Material provided:
.....

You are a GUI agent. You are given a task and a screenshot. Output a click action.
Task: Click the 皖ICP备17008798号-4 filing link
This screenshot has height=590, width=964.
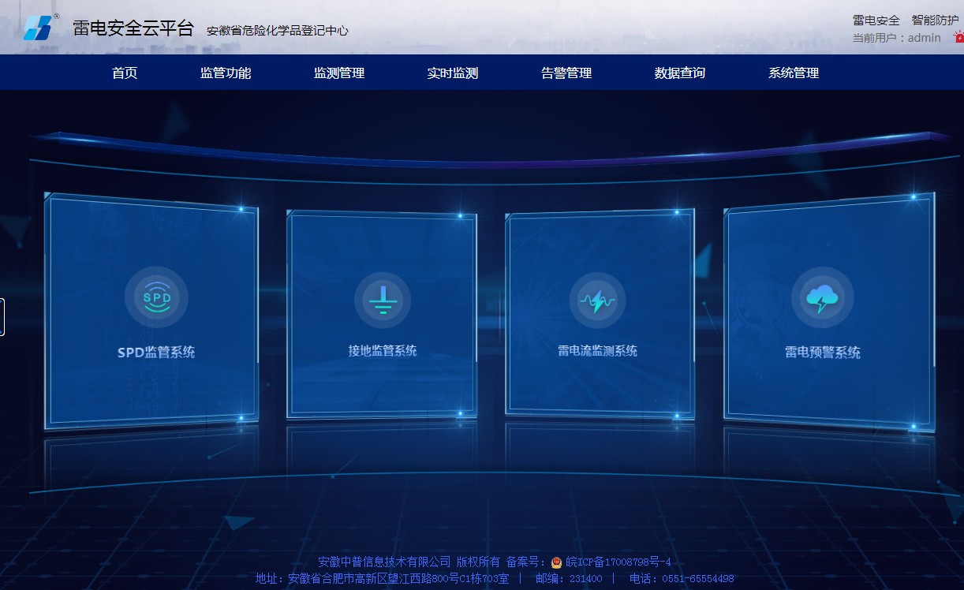(x=619, y=562)
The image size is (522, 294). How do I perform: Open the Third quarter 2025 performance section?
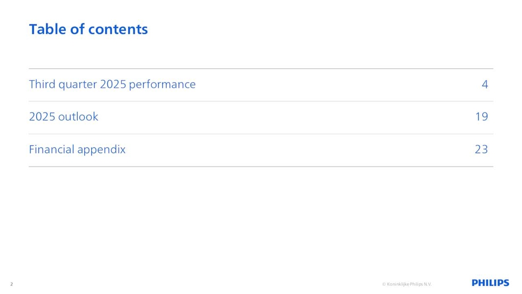tap(112, 85)
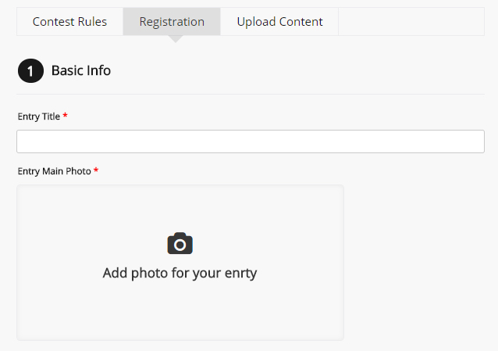Click the Entry Main Photo label

pos(54,171)
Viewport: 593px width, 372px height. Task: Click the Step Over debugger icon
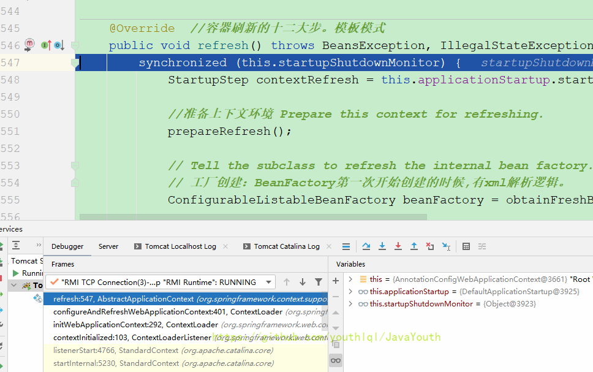(366, 246)
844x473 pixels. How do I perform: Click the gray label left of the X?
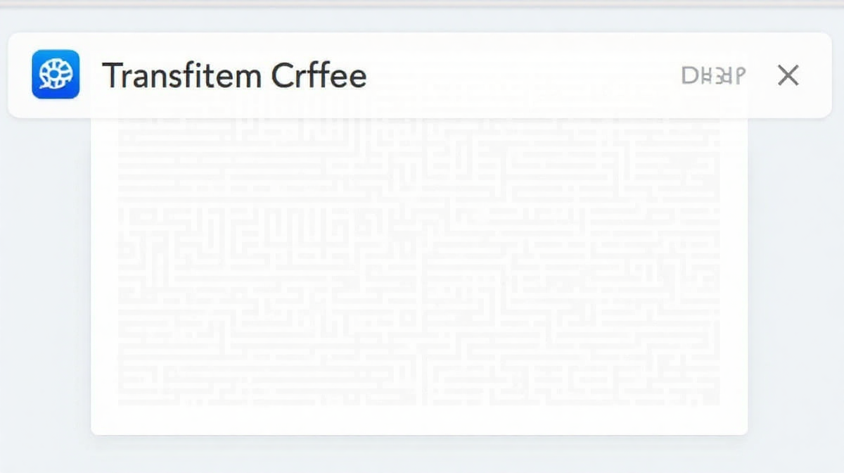[713, 75]
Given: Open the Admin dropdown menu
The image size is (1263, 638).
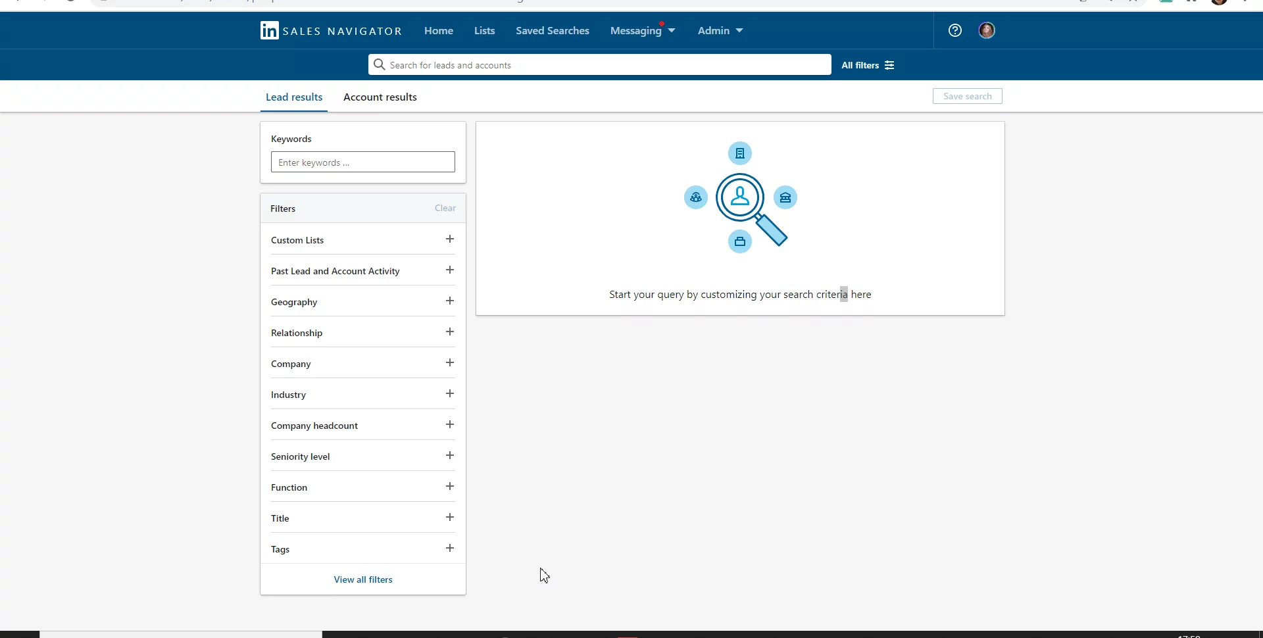Looking at the screenshot, I should [720, 30].
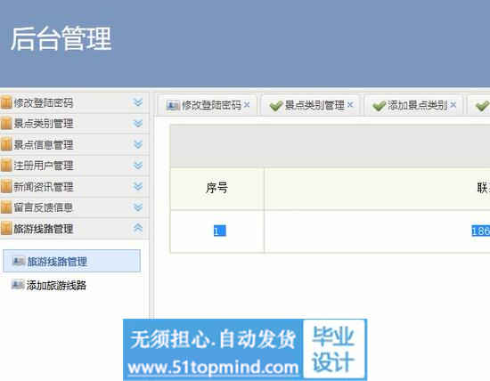The height and width of the screenshot is (381, 490).
Task: Close the 添加景点类别 tab
Action: 453,105
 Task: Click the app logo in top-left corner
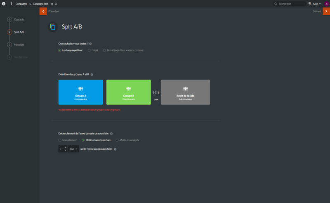[3, 4]
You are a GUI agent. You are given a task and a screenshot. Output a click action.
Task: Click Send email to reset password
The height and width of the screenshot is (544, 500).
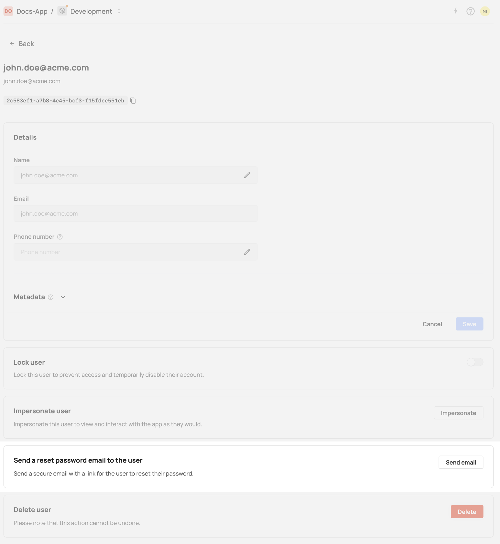pos(461,462)
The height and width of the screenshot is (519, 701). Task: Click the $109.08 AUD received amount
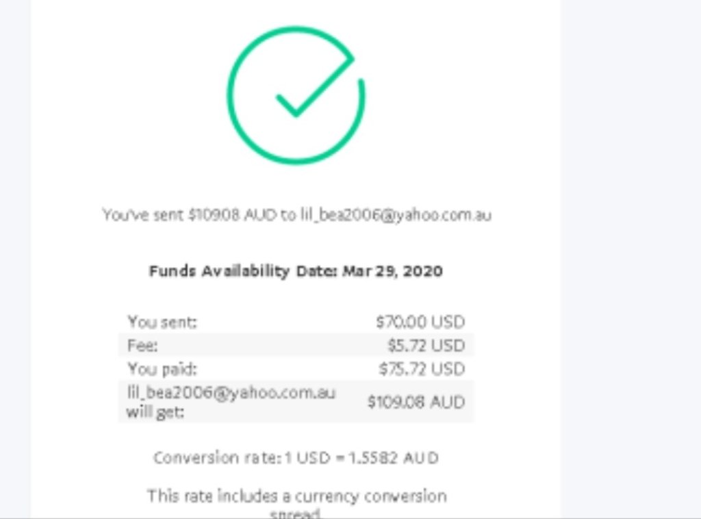[x=416, y=402]
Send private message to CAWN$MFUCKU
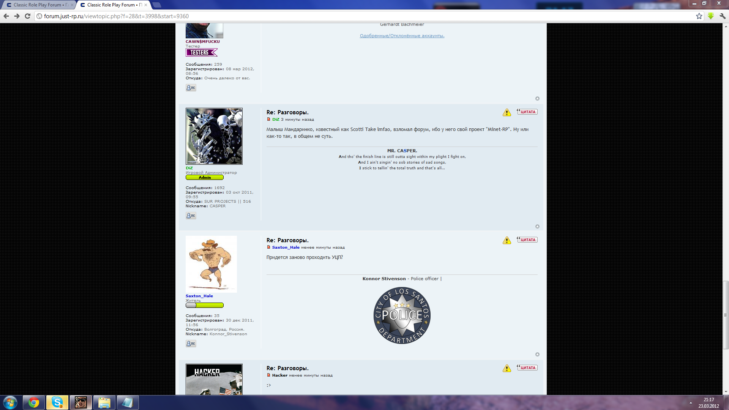 [x=191, y=88]
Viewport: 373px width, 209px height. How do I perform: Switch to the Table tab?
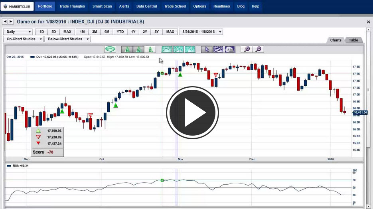353,40
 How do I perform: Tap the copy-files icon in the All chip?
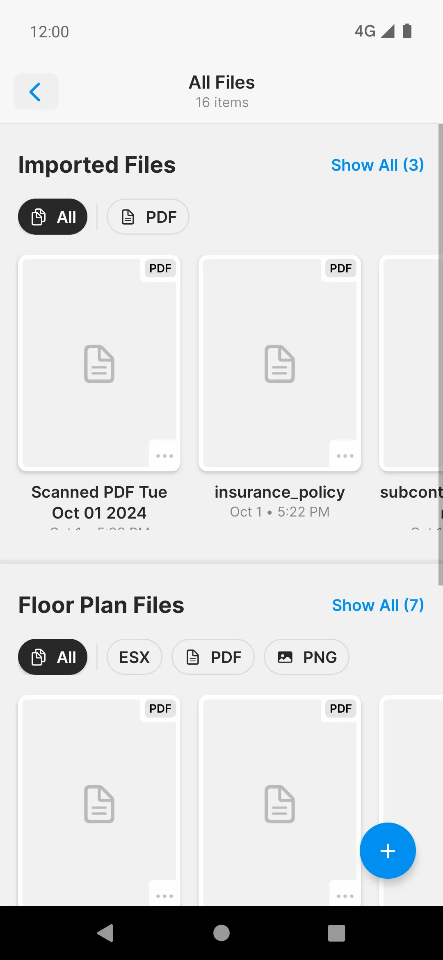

.....

What is required:
Render all of the data above as a Markdown table with the columns No. and Text, giving each line its own numbered row and skipping blank lines. Leave the pictures out of your answer.

Reply to the exercise:
| No. | Text |
|---|---|
| 1 | You are a GUI agent. You are given a task and a screenshot. Output a click action. |
| 2 | Task: Click the 皖ICP备17008798号-4 filing link |
| 3 | This screenshot has height=590, width=964. |
| 4 | (x=619, y=562) |
| 5 | The image size is (522, 294). How do I perform: Open the Third quarter 2025 performance section? |
| 6 | tap(112, 85) |
| 7 | Click the Entry Main Photo label |
| 8 | pos(54,171) |
| 9 | Viewport: 593px width, 372px height. Task: Click the Step Over debugger icon |
| 10 | (366, 246) |
| 11 | 844x473 pixels. How do I perform: Click the gray label left of the X? |
| 12 | [713, 75] |
| 13 | Given: Open the Admin dropdown menu |
| 14 | The image size is (1263, 638). |
| 15 | Looking at the screenshot, I should [720, 30]. |
| 16 | The height and width of the screenshot is (381, 490). |
| 17 | Task: Close the 添加景点类别 tab |
| 18 | Action: 453,105 |
| 19 |  Task: Click the app logo in top-left corner |
| 20 | [3, 4] |
| 21 | You are a GUI agent. You are given a task and a screenshot. Output a click action. |
| 22 | Task: Click Send email to reset password |
| 23 | The height and width of the screenshot is (544, 500). |
| 24 | pos(461,462) |
| 25 | The height and width of the screenshot is (519, 701). Task: Click the $109.08 AUD received amount |
| 26 | [x=416, y=402] |
| 27 | Send private message to CAWN$MFUCKU |
| 28 |  [x=191, y=88] |
| 29 | Viewport: 373px width, 209px height. How do I perform: Switch to the Table tab? |
| 30 | 353,40 |
| 31 |  How do I perform: Tap the copy-files icon in the All chip? |